Weinstein's commentary regarding the shift in physician education “from a loosely planned clinical immersion to a curriculum-based experience linked to achievement of specific competencies” is telling.2 As student learning environments and goals change, educators must adopt new strategies to ensure that instruction, observation, and feedback are received. Future efforts should focus on faculty development to provide teachers with the tools to succeed.1 Assessments will need to focus on competencies, increasing the reliance on OSCE-style examinations and simulations. Improved scheduling processes may aid in developing supervisor-trainee relationships during the brief anesthesiology clerkship and could perhaps lead to increased learner reception and satisfaction with teaching, observation, and feedback.1 Investigation into faculty attributes that trainees positively identify with may help guide faculty development efforts and create the proposed “educational alliance” relationship between faculty and trainees.1
CONCLUSION
While this intervention provided formal assessment of a specific skill during the anesthesia clerkship, it was unsuccessful at improving student perception of direct observation and feedback. Similar assessments of other clinical skills are likely of little utility in improving feedback perception. With medical education evolving into competency-based teaching and assessment, teaching strategies must also evolve to best meet these goals.
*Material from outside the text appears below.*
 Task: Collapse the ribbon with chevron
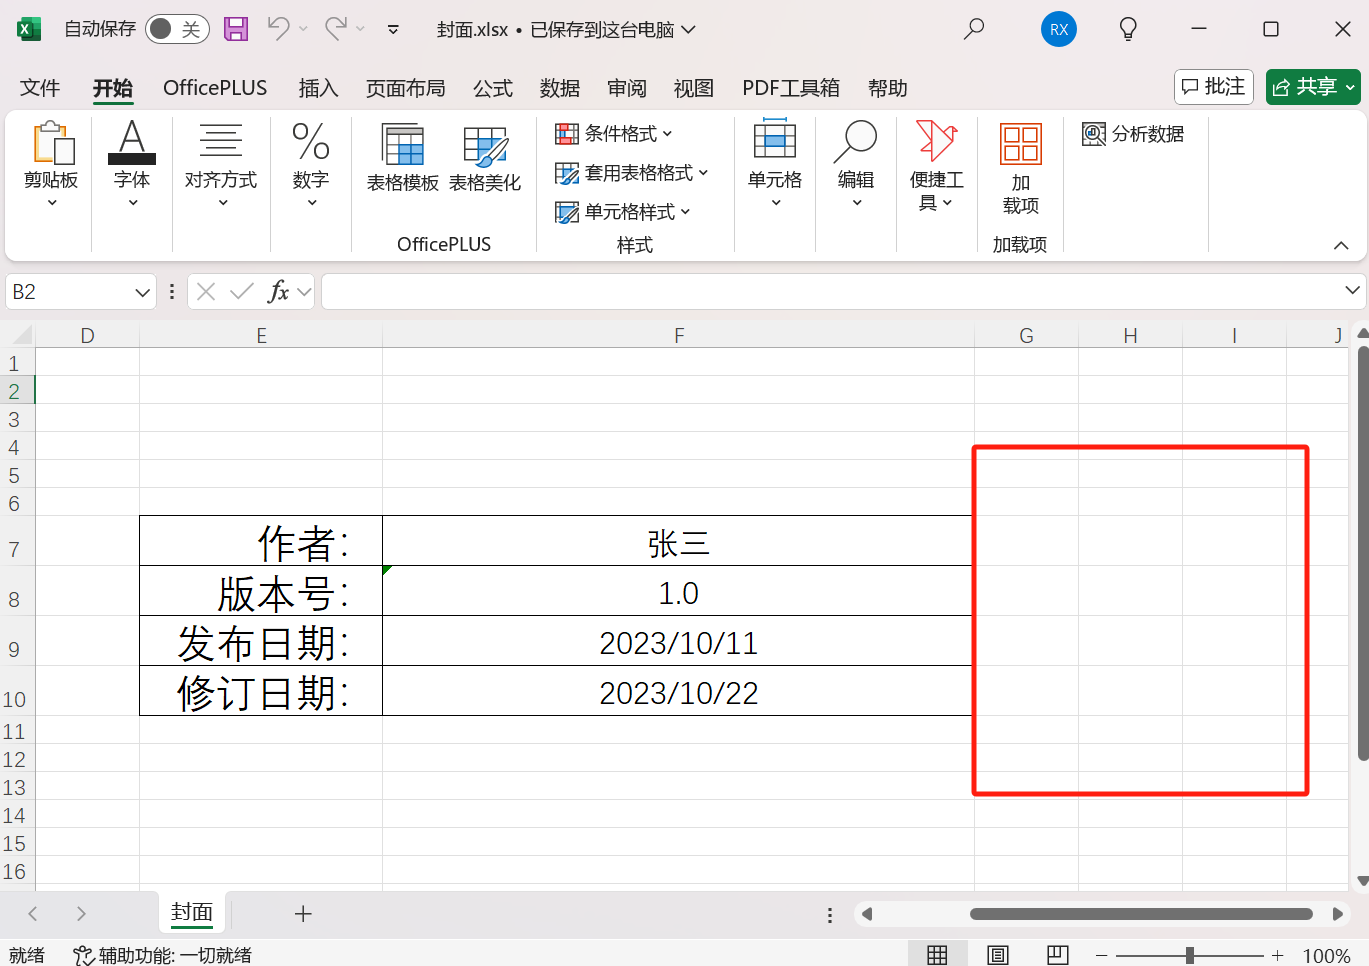tap(1341, 245)
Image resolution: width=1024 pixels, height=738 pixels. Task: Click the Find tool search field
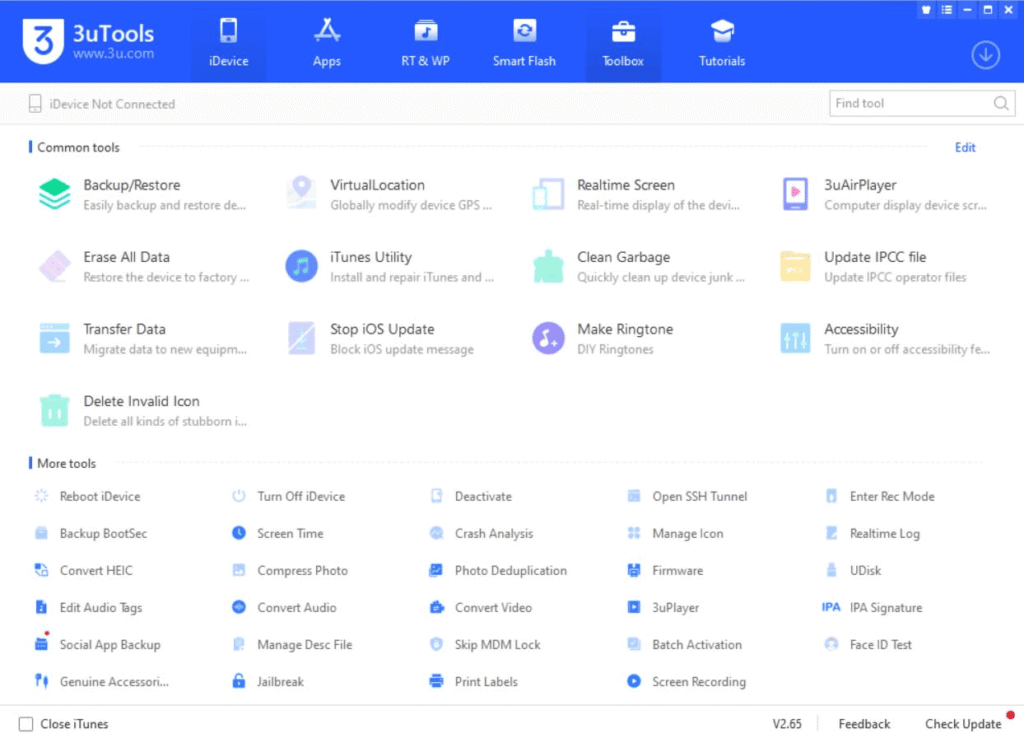click(910, 103)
This article meets the Accreditation Council for Graduate Medical Education and the American Board of Medical Specialties Maintenance of Certification competencies for Medical Knowledge and Systems-Based Practice.
ACKNOWLEDGMENTS
Dr Alaa Abd-Elsayed is a consultant for Halyard, Medtronic, Axsome, Solis, Ultimaxx Health, and SpineLoop. Otherwise, the authors have no financial or proprietary interest in the subject matter of this article.